Learn about DMARC, DKIM and SPF
DMARC, DKIM and SPF are not expensive products. They are standards set by the Internet Engineering Task Force, and so you can use them to your advantage for free. The starting point for how they work together to improve email is the Domain Name System, the same public place where you keep all the information on how people can find your website (www.example.com) or your mailserver (e.g. imap.example.org). It provides a consolidated source of truth about your domain. You could see the DNS as a very simple database: you ask it a question about something.example.org, and it comes back with an IP address, or a short string of text. It is a cascading system that unravels its secret from right to left: from the root of the internet it delegates to .org, .com, .eu, etc. Each of those top level domains (or TLD’s) is managed independently. The organisation running .org again delegates the responsibility for secondary domains (e.g. example.org) for most TLD’s via so called registrars to registrants - the domain name holder. In other words: you.
As the owner of example.org you can publish whatever you want underneath your part of the tree. These are so called DNS records. So you can create a record something.like.this.under.example.org if you wanted, and put a short bit of text or an IP address there which any computer connected to the internet knows how to request. There are different kind of records, so that software can ask simple questions without getting confusing answers.
So if your browser wants to know at which IP address https://example.com lives, it asks for a different record (‘A’ and ‘AAAA’ for IPv4 and IPv6 addresses respectively) than an email server would if it wanted to deliver an email for you@example.com (email needs the so called MX record, short for ‘Mail Exchange’). DNS records can be digitally signed, so you can check if they have been tampered with or not.
SPF, DKIM and DMARC are just three specialised DNS records, intended to be used by email software from others to vet incoming email from you.
The three standards work in tandem. In layman’s terms:
- SPF is the most simple: it is a just an inventory of every legitimate server you use yourself to send email. This is a one time setup and if you don’t add any new servers, you never need to touch it again.
Technically SPF whitelists the IP-addresses of servers that are allowed to deliver email bearing your domain name.
- DKIM involves a bit more work, because announcing the public key with which you sign emails obviously needs to be followed up by actually signing the emails. You have to use either an email server that does this, or install a plug-in or extension.

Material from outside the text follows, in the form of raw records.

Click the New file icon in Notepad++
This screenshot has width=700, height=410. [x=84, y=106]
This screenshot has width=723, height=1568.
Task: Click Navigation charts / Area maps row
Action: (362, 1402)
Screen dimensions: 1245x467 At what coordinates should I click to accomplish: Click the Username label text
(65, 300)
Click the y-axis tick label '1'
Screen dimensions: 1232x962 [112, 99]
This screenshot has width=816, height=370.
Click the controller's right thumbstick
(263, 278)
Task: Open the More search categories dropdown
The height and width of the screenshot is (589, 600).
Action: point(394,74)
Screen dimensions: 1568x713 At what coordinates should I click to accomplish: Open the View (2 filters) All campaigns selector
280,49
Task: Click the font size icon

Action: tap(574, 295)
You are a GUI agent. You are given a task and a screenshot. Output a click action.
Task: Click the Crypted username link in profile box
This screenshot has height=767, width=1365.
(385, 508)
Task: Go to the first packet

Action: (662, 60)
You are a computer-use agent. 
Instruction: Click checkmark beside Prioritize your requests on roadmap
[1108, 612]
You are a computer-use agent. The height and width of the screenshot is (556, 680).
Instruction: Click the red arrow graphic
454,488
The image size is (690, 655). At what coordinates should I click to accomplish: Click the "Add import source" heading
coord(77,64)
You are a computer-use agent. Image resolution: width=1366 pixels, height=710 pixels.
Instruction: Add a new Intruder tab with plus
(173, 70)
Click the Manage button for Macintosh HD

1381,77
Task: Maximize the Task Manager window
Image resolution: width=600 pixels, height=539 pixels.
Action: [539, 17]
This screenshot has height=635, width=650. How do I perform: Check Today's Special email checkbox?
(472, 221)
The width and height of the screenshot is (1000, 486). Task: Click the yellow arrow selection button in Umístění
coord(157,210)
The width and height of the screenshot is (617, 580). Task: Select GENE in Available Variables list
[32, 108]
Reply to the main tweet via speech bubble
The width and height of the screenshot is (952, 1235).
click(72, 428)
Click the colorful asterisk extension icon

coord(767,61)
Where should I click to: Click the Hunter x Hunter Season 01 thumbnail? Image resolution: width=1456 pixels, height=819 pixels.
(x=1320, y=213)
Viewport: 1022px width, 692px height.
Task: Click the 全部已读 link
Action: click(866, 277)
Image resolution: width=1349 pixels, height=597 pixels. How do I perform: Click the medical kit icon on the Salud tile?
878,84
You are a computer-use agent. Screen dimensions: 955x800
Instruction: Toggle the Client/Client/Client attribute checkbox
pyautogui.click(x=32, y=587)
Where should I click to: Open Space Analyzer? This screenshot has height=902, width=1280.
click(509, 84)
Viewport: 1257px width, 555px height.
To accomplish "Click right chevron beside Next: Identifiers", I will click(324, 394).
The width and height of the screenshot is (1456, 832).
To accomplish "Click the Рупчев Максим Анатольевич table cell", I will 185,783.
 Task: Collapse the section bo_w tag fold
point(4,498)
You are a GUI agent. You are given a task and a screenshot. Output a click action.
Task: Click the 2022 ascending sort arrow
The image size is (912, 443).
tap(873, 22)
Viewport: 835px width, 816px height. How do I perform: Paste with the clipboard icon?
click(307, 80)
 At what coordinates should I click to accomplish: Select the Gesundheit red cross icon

Technically a DKIM record announces the public key used to add a header with a digital signature to all your emails
- DMARC is where both come together: it lets you describe what receipients should do in case an email from you fails either check in a way that can be automated, so that the world doesn’t have to second guess. They return the favour by letting you know what they did, so that you know if you have delivery problems.
Technically, DMARC sets a policy on how you want all email claiming to come from you to be treated, and tells people where to send reports to.